How are you sharing it? I can list 100,000 files over a NFS share in <1 second. Is there a reason that you have to use a remote directory for the secure tmp directory, which will only be accessed by the local script - is this due to the way you run jobs on a cluster?

kjolley avatar Dec 03 '19 13:12 kjolley

Yes, it is because of the jobs running on the cluster

bryan-brancotte avatar Dec 03 '19 13:12 bryan-brancotte

Discussions with users indicate that in the last two month they are using more cli tools than before, plus the databases have been opened. Both can results in more and more temp file, and that could be how we now have the slowdown. Temp files or only kept for seven days.
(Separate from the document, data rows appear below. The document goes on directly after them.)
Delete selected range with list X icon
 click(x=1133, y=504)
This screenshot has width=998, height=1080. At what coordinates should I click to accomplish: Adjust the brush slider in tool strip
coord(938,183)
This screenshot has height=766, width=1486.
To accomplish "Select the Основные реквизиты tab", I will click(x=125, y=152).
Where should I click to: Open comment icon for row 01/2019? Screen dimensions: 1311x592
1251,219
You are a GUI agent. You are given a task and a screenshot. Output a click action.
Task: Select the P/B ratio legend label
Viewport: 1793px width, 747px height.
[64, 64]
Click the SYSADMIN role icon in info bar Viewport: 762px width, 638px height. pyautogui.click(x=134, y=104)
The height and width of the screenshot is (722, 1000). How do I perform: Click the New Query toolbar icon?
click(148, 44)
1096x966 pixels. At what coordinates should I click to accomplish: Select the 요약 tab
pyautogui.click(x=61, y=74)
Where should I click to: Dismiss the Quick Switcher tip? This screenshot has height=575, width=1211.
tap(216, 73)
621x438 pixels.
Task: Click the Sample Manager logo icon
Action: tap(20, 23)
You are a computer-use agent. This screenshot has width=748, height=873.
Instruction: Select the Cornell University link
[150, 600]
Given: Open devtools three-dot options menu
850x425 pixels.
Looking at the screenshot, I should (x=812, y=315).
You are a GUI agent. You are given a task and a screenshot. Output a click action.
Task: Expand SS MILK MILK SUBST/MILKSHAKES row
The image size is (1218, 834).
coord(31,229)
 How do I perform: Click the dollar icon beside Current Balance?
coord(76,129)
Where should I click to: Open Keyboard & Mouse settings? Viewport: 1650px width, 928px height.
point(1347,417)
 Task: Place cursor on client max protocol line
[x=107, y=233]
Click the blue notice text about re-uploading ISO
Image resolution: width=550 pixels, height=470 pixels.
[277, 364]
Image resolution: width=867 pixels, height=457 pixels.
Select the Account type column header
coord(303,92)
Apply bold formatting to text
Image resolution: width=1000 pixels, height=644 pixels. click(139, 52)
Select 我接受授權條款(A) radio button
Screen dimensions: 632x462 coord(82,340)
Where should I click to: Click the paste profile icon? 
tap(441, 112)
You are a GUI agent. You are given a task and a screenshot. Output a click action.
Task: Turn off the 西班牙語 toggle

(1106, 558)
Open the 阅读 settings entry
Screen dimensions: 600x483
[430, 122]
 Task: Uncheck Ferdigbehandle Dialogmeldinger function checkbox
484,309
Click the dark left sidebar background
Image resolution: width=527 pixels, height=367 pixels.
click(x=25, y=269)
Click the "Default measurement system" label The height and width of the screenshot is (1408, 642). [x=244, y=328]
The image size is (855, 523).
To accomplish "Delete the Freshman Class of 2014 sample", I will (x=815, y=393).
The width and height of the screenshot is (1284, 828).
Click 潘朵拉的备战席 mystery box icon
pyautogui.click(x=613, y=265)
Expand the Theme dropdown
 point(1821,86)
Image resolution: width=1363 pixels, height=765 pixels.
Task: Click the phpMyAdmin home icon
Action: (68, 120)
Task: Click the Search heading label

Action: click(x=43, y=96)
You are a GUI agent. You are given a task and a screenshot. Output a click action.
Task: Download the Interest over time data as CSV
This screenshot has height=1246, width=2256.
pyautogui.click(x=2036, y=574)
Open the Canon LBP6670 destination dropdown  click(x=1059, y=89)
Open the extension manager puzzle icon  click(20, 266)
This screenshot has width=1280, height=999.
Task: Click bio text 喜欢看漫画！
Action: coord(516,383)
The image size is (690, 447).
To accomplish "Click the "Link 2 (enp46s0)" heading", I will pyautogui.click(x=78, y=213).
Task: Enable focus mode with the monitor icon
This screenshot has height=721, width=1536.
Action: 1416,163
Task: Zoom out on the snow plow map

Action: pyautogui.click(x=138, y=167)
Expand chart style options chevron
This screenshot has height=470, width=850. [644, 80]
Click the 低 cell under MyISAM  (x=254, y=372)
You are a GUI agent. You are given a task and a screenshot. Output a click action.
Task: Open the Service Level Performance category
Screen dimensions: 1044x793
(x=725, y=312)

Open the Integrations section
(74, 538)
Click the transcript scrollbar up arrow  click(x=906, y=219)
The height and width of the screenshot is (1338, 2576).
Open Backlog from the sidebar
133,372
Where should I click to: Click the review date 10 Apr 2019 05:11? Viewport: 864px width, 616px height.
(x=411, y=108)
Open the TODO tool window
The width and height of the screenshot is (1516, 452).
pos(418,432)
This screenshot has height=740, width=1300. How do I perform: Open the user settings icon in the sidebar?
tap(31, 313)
bryan-brancotte avatar Dec 03 '19 15:12 bryan-brancotte

This is going to be complicated to achieve as different temp files have a different lifespan during the job. Since the autotagger or new allele definer can run for days on a large database, we delete files once they're finished with, but some files (like if the reuse_blast option is set) will last the lifetime of the job before being deleted.

Offline jobs, however, don't need to share the same secure_tmp_dir as the web server. The offline jobs don't keep secure temp files very long, so if a machine is only running these jobs then temp files should not acculumate. For example, the machine running all user jobs, as well as autotagger and scannew jobs on PubMLST, currently only has 34 temp files (I actually use a ramdisk for this).

The web server does accumulate secure_tmp_dir files because these are needed to return results of user jobs, web scans etc. and they may come back to them up to 7 days later (by default). Do you have a common secure_tmp_dir for both the web server and the server running jobs? If so, can you use different directories for this?

kjolley avatar Dec 03 '19 17:12 kjolley

Hi Keith, Indeed secure_tmp_dir is shared. Actually we do not have a server running jobs, but a cluster running some binaries thanks to wrappers, while others are run directly inside the web server. This setting make the directory shearing mandatory.

bryan-brancotte avatar Jan 14 '20 13:01 bryan-brancotte